Nathan Tonning, "Starting Over" and "Planters A-G"

Nathan Tonning, “Starting Over” and “Planters A-G” (click to enlarge)

DETROIT — These days Detroit is a hotbed of craft-based forms revisited. We are exploring fiber, we are redefining letterpress, and we are having a ceramics revolution of shattering (not literally) proportions. Double Presence, a three-person exhibition at Holding House featuring works by Nathan Tonning (also the show’s organizer), Victoria Shaheen, and Emily Duke, presents three diverging approaches to reinventing ceramics.

Nathan Tonning, "Squirrel Skin Bongo #4" (2015)

Nathan Tonning, “Squirrel Skin Bongo #4” (2015) (click to enlarge)

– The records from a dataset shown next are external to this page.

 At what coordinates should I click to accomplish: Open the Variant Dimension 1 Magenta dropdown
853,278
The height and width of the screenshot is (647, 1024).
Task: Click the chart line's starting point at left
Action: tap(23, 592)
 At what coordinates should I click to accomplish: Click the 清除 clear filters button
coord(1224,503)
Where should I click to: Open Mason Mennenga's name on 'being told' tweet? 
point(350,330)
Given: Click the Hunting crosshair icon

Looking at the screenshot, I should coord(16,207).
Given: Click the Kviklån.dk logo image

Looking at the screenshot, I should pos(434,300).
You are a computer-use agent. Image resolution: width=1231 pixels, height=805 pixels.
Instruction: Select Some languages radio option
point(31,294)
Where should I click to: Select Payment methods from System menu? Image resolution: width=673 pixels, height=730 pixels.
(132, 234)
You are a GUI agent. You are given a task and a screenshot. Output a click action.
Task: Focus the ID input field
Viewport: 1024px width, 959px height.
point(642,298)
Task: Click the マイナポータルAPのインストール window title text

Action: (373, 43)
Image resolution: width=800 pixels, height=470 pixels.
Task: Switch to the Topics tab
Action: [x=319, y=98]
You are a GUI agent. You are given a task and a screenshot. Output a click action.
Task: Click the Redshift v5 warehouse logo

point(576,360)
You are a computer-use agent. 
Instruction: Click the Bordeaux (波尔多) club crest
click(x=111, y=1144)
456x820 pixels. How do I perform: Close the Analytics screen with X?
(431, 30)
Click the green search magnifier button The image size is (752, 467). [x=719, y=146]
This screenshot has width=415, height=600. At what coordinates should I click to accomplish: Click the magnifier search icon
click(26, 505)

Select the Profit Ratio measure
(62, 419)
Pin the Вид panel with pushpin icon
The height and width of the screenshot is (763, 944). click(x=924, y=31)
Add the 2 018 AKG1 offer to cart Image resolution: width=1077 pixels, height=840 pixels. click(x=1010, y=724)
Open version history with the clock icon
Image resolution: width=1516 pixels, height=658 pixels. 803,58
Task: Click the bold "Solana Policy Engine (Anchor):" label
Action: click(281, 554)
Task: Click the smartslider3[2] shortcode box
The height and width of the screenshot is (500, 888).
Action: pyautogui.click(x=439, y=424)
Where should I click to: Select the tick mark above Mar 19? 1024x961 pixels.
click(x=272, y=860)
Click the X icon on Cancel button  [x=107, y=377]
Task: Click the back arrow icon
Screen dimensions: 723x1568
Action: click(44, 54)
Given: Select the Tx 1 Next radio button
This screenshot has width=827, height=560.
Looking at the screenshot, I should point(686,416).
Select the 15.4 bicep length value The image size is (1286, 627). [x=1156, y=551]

Tonning appears to be going back to basics, as his multimedia sign “Starting Over” suggests. His Vessel-Based Ceramic Objects and the body of work he made in residency at Popps Packing in 2014 more than demonstrate his ability to flawlessly render large-scale and challenging ceramic forms; his regression to crude, hand-formed or asymmetrical shapes represents a deeply conscious — and probably taxing — effort to let go of the kind of muscle memory and reflexive habits that potters develop as part of their most foundational training. To supplement this primitive practice, Tonning taught himself a new craft, hide tanning, using for his experimental subjects a few unfortunate members of Hamtramck’s squirrel population. The resulting hides are deployed in the series Squirrel Skin Bongos — a nod to the ancient practices of drum-making and the creation of scared or totemic objects — as well as indirectly, forming the negative of the relief motif decorating his “Tanning Jar.”

Emily Duke is also dealing with objects in relief — a direct allusion to the show’s title — but her objects are crisp, modern, and minimalist. The matte surfaces, hard angles, and chalky pastels put me in mind of mid 1980s Southwestern interior design. In some sense, Duke is also dealing with an ancient and fundamental set of symbols — geometric shapes, which have held architectural, intellectual, and spiritual significance since the dawn of civilization — but her clean, precise, and clinical deployment of those symbols could not be more opposed to Tonning’s loose, rough, and literally violent body of work.

A curio shelf assortment by Victoria Sheehan

A curio shelf assortment by Victoria Shaheen (click to enlarge)

Threading the needle between these two is Victoria Sheehan, who works with molded porcelain and foil to explore the rich cultural wasteland of kitsch. Sheehan’s kitsch deals in a kind of essential symbol set — piggy bank, Christmas tree, flower pot, pumpkin, baseball — whose bright foil surfaces are instantly engaging. A display shelf houses a series of smaller, more abstract works — odd, mostly enclosed shapes in white gloss or pastel tones, embellished with patches of foil. In replicating existing objects via casting and porcelain molding, Sheehan seems to elevate these forms, but the foil wrappings make them somehow common again, like half-unwrapped Cadbury eggs. Her bright pops of color and accessible subjects add levity to the show, breaking up Duke’s dense, inscrutable geometrics and Tonning’s return to the dawn of civilization.

There is no complete cohesion between these three artists, but Double Presence manages to cover ground in a way that feels ambitious, with something unexpected at every turn. For a confirmed ceramiphile like myself, it is an interesting and challenging show, featuring artists who are determined to use ceramics as containers for ideas, rather than containers for other materials and substances.

"45" Taper," by Emily Duke, left a sharp impression.

“45” Taper,” by Emily Duke, left a sharp impression.

Emily Duke, "Parallelogram"

Emily Duke, “Parallelogram”

Victoria Sheehan, "Renaissance 1894"

Victoria Shaheen, “Renaissance 1894”

Nathan Tonning, "Squirrel Skin Bongo #1" (2015)

Nathan Tonning, “Squirrel Skin Bongo #1” (2015)

Nathan Tonning, "Tanning Jar"

Nathan Tonning, “Tanning Jar”

Double Presence continues at Holding House (3546 Michigan Avenue, Detroit, Michigan) through October 10.